Work request: Each line from the one containing "Click the iOS" to the end of the entries is to be repeated exactly, and no other line.

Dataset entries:
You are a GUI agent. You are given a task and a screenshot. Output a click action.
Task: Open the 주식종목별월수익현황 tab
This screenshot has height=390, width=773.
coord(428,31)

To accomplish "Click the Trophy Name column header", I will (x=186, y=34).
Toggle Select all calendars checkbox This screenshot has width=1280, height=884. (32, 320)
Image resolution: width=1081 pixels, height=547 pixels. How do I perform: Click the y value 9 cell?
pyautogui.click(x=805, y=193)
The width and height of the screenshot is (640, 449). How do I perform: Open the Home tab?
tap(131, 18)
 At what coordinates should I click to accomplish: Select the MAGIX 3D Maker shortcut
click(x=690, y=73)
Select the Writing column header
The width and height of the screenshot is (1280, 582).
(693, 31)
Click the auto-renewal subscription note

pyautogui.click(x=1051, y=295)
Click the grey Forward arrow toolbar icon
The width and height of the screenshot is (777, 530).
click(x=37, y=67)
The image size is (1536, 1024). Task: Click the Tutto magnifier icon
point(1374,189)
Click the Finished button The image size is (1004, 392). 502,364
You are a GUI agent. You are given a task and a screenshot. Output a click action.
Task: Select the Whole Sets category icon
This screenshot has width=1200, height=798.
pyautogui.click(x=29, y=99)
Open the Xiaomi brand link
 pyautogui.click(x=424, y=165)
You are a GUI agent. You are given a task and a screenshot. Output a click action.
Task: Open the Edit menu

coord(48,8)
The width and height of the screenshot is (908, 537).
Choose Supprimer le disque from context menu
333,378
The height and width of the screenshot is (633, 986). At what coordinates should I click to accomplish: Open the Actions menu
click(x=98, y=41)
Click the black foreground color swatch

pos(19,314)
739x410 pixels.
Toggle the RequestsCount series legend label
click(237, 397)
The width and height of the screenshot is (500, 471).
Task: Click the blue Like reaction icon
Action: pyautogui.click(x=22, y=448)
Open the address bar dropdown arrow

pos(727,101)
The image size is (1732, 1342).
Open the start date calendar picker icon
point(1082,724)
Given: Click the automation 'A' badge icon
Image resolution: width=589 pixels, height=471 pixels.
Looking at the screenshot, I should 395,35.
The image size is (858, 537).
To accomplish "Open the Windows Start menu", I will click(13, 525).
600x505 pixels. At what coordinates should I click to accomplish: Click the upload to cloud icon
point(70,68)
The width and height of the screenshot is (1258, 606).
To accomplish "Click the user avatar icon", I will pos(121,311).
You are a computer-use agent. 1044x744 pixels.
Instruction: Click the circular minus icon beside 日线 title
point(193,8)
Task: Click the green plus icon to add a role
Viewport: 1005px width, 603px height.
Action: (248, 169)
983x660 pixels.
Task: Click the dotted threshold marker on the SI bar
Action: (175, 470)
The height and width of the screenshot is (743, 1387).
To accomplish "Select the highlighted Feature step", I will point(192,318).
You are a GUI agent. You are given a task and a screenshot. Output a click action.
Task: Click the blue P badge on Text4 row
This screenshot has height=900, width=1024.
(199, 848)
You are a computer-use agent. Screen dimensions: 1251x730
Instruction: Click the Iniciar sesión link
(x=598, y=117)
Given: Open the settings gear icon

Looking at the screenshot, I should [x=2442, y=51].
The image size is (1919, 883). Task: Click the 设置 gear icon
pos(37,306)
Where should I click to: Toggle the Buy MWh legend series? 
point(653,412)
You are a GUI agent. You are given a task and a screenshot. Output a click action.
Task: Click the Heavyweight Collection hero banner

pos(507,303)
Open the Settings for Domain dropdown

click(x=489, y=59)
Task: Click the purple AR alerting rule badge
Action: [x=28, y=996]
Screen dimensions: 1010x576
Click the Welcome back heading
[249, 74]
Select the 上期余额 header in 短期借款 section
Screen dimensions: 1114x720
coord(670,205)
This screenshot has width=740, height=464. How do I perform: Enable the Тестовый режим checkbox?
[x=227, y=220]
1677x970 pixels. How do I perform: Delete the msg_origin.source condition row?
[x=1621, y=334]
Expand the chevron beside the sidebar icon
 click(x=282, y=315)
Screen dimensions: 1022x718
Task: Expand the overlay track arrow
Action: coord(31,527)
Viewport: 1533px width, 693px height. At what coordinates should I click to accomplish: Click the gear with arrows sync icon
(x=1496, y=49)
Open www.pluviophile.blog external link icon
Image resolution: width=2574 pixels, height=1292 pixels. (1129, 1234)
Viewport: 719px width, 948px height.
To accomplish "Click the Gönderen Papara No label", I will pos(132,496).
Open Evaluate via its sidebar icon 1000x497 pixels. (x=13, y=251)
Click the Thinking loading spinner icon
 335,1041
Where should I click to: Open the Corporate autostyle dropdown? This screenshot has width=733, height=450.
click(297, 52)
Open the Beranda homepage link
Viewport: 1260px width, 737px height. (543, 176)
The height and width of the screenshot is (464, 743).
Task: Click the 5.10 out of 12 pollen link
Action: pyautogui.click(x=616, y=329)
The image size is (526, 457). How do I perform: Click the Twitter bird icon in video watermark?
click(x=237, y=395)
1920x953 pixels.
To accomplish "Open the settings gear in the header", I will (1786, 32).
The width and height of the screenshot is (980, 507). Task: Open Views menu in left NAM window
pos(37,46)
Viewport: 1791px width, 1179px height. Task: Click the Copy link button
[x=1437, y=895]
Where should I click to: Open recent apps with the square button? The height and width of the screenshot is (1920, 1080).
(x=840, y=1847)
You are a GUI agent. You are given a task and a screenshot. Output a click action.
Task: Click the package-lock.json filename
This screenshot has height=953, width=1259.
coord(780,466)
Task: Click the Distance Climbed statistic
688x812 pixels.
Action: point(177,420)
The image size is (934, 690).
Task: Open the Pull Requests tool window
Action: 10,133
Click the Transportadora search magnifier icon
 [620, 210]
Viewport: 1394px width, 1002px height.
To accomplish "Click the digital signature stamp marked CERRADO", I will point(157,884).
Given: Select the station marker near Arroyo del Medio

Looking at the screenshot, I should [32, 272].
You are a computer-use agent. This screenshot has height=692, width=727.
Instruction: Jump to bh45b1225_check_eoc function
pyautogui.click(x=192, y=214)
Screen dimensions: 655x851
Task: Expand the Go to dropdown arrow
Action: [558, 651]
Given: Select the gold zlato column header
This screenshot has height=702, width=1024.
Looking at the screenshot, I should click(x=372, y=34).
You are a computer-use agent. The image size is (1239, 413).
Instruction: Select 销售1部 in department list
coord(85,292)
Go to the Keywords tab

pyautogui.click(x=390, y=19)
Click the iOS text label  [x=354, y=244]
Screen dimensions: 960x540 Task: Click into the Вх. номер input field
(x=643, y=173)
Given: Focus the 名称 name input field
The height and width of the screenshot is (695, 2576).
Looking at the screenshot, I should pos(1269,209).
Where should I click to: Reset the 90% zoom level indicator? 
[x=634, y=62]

Written solution:
Click the iOS text label  [x=354, y=244]
Screen dimensions: 960x540 Task: Click into the Вх. номер input field
(x=643, y=173)
Given: Focus the 名称 name input field
The height and width of the screenshot is (695, 2576).
Looking at the screenshot, I should pos(1269,209).
Where should I click to: Reset the 90% zoom level indicator? 
[x=634, y=62]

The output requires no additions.